Zorlu, yumuşak, oyuncaklı, dik, orta seviyede alternatifleri olan kayak alanında pistlerin toplam uzunluğu 70 kilometreden fazla.
2.600 metre yüksekliğinde olan zirveden başlayarak kesintisiz, oteller bölgesine kadar kayabileceğiniz pistin uzunluğu ise 16 kilometre civarında. Bu durumda dönüşte gondola binmenize dahi gerek yok.
Her ne kadar sonlarına doğru pist düzleşse de, son 7 kilometre oldukça zevkli. Ve yolun sonunda vardığınız yer, “Happy End”.
Hemen pistin sona erdiği noktada ahşap bar, ismini kesinlikle hak ediyor. Tatlı bir yorgunluğun ardından burada Bulgar birası ve çerez keyfi kesinlikle olmazsa olmazlardan…
Akşam yemeği için Victoria Restaurant, her ne kadar yer bulamasak da çoğu kişi tarafından tavsiye edilen bir yer.
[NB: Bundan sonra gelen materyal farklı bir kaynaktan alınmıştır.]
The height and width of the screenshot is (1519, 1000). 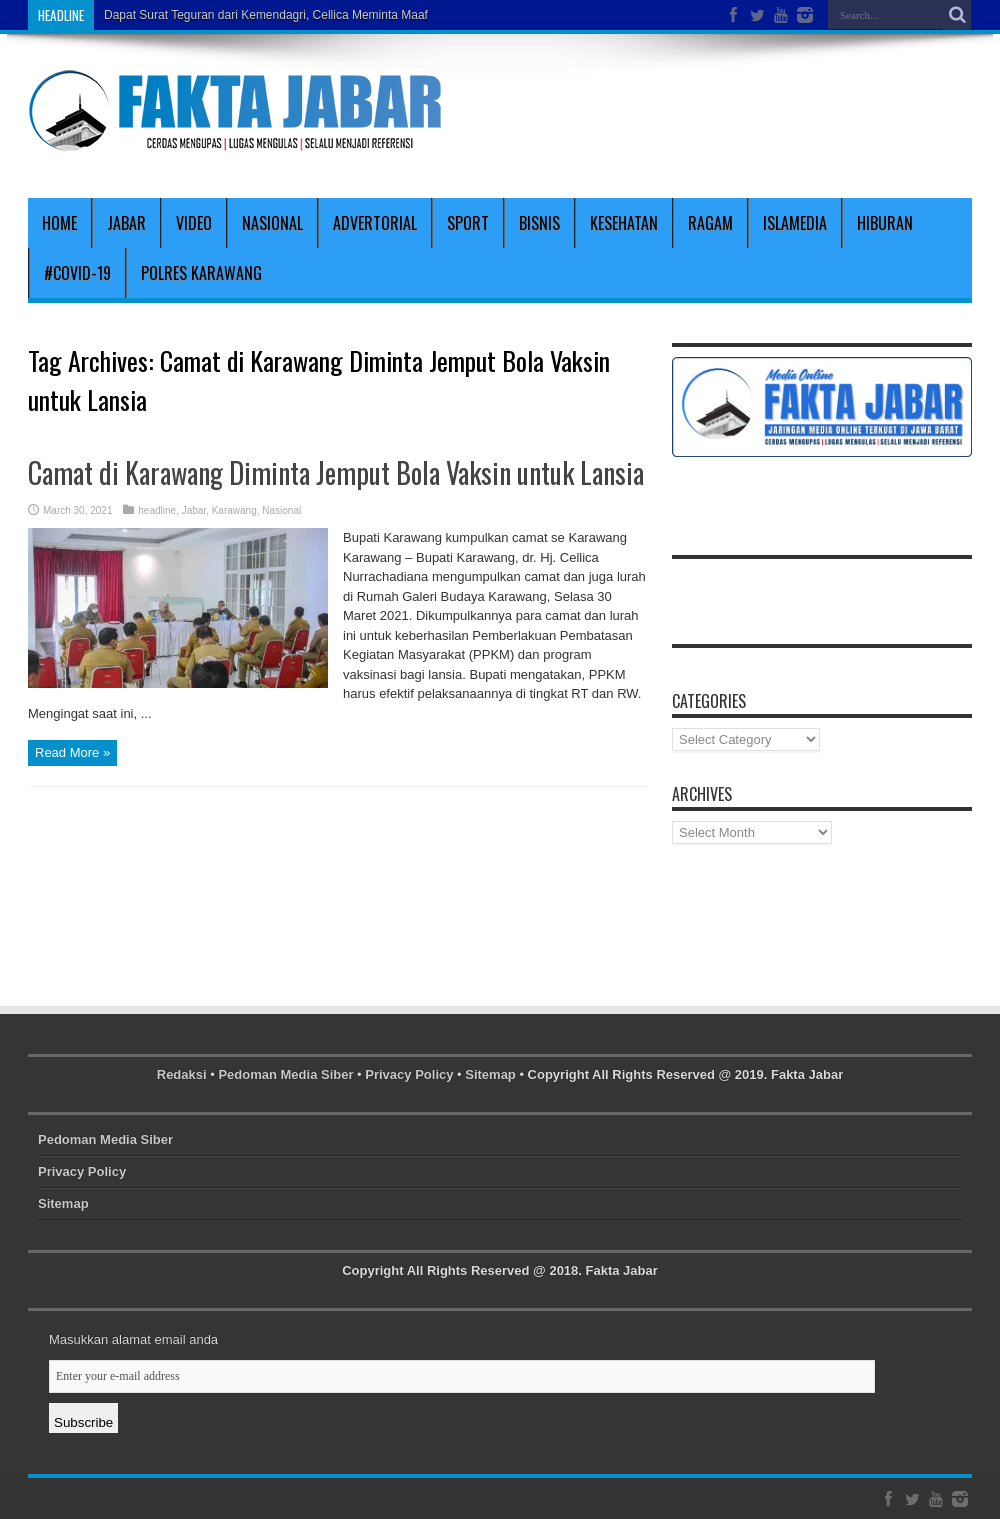 What do you see at coordinates (201, 273) in the screenshot?
I see `polres karawang` at bounding box center [201, 273].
Önceden rezervasyon yaptırmanızda fayda olabilir bizim gibi kapıda kalmamak için.
Eğer ocakbaşı seviyorsanız ve lezzetli ve bol et yemek istiyorsanız diğer alternatif ise, “La Skara”.
Ama şunu da ekleyeyim, eğer gün içinde yüzünüz kardan yanmışsa, üstüne bir de mangalın sıcaklığı eklenince fotoğraflarda yüzünüz, enteresan renklere bürünebiliyor. Bu nedenle en iyisi fotoğraf çektirmemek:)
Sonuç olarak, ucuz içki ve yemek, uzun pistler, güzel kar ilginizi cezbediyorsa, Bansko, kesinlikle durağınız olmalı.